• Problem statement: Every record that appears below should be transcribed exactly.

• Saved data entries:
§ §

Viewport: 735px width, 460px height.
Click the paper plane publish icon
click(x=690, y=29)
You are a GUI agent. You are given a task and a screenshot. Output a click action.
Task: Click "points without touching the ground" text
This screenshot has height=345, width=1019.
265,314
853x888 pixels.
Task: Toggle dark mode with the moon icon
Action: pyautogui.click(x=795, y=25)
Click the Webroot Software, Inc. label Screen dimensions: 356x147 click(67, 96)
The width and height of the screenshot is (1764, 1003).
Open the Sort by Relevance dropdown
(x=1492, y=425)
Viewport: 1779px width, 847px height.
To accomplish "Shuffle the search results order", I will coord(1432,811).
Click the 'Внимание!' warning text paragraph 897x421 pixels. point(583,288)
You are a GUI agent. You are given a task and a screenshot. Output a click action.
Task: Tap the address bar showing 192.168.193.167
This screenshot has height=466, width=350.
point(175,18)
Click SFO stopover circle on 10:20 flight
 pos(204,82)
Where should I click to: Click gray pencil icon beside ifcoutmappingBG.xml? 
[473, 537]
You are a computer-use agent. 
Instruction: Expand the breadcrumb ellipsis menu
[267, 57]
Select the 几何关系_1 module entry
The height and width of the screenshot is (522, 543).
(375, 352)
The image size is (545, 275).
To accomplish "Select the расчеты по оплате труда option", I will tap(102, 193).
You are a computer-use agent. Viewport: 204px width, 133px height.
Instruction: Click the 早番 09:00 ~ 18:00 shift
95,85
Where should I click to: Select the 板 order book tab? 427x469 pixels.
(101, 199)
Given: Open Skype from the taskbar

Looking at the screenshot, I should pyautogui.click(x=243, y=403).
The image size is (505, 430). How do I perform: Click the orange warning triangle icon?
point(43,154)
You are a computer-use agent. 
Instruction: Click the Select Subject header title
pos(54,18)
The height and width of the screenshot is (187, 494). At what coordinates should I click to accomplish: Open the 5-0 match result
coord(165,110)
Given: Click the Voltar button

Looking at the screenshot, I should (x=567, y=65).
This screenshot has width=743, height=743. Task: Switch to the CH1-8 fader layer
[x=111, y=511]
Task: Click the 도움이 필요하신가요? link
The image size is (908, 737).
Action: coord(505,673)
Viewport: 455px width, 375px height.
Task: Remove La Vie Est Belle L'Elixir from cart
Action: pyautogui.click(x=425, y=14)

§ §

• Exercise answer:
Viewport: 735px width, 460px height.
Click the paper plane publish icon
click(x=690, y=29)
You are a GUI agent. You are given a task and a screenshot. Output a click action.
Task: Click "points without touching the ground" text
This screenshot has height=345, width=1019.
265,314
853x888 pixels.
Task: Toggle dark mode with the moon icon
Action: pyautogui.click(x=795, y=25)
Click the Webroot Software, Inc. label Screen dimensions: 356x147 click(67, 96)
The width and height of the screenshot is (1764, 1003).
Open the Sort by Relevance dropdown
(x=1492, y=425)
Viewport: 1779px width, 847px height.
To accomplish "Shuffle the search results order", I will coord(1432,811).
Click the 'Внимание!' warning text paragraph 897x421 pixels. point(583,288)
You are a GUI agent. You are given a task and a screenshot. Output a click action.
Task: Tap the address bar showing 192.168.193.167
This screenshot has height=466, width=350.
point(175,18)
Click SFO stopover circle on 10:20 flight
 pos(204,82)
Where should I click to: Click gray pencil icon beside ifcoutmappingBG.xml? 
[473, 537]
You are a computer-use agent. 
Instruction: Expand the breadcrumb ellipsis menu
[267, 57]
Select the 几何关系_1 module entry
The height and width of the screenshot is (522, 543).
(375, 352)
The image size is (545, 275).
To accomplish "Select the расчеты по оплате труда option", I will tap(102, 193).
You are a computer-use agent. Viewport: 204px width, 133px height.
Instruction: Click the 早番 09:00 ~ 18:00 shift
95,85
Where should I click to: Select the 板 order book tab? 427x469 pixels.
(101, 199)
Given: Open Skype from the taskbar

Looking at the screenshot, I should pyautogui.click(x=243, y=403).
The image size is (505, 430). How do I perform: Click the orange warning triangle icon?
point(43,154)
You are a computer-use agent. 
Instruction: Click the Select Subject header title
pos(54,18)
The height and width of the screenshot is (187, 494). At what coordinates should I click to accomplish: Open the 5-0 match result
coord(165,110)
Given: Click the Voltar button

Looking at the screenshot, I should (x=567, y=65).
This screenshot has width=743, height=743. Task: Switch to the CH1-8 fader layer
[x=111, y=511]
Task: Click the 도움이 필요하신가요? link
The image size is (908, 737).
Action: coord(505,673)
Viewport: 455px width, 375px height.
Task: Remove La Vie Est Belle L'Elixir from cart
Action: pyautogui.click(x=425, y=14)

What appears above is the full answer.